Nonetheless, for this particular case, comparing jpegs decoded into lossless formats is unnecessary -- you can simply compare the two jpegs directly based on the default renderer in your browser.

iggldiggl · on April 5, 2024

And nowadays, for subsampled images libjpeg post classic version 6 insists on doing the chroma upscaling using DCT where possible, so for classic 4:2:0 subsampled images (i.e. chroma resolution is half the luma resolution both horizontally and vertically) each subsampled 8x8 chroma block is now upscaled individually to 16x16 for the final image, which can and does introduce additional artefacts at the boundaries between each 16x16 px block in the final image.
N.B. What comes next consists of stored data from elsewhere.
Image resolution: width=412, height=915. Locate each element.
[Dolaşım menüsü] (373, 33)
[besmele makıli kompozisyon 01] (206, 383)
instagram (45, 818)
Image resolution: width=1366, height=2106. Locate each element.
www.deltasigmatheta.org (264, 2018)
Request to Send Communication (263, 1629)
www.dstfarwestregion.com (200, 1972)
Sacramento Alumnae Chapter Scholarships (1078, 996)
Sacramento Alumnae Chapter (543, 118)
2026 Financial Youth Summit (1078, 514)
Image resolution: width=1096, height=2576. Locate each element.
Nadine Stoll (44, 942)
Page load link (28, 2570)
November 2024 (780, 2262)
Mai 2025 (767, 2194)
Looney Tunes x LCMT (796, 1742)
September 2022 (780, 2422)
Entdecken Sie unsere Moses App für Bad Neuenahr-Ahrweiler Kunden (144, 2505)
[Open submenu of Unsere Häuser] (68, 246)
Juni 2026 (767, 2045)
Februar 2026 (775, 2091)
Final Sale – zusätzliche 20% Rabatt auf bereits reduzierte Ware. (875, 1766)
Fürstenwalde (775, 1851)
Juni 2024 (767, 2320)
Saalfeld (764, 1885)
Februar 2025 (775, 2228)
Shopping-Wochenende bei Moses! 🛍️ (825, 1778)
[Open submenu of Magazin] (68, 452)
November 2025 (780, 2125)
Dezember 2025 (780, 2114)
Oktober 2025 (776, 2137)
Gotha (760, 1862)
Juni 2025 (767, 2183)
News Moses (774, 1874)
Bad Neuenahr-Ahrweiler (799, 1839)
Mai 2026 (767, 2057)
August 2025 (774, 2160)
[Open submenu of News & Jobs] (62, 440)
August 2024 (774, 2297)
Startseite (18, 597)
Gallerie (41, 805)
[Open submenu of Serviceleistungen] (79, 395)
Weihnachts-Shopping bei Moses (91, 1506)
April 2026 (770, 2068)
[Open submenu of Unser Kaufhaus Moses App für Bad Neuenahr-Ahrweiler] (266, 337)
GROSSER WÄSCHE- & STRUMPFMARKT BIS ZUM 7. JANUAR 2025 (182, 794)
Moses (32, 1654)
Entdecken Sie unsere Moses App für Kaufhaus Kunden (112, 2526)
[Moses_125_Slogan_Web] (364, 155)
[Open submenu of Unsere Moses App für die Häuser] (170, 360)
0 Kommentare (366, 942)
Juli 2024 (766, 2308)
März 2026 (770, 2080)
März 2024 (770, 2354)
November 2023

But the current libjpeg maintainer insists on that new algorithm because it is mathematically more beautiful…

Granted, the introduced artefacts aren't massive, but under certain circumstances they are noticeable, which is how I stumbled across that topic in the first place.

Thankfully, most software that isn't still stuck on libjpeg 6 has switched to libjpeg-turbo or some other library instead which continues using a more sensible algorithm for chroma upscaling.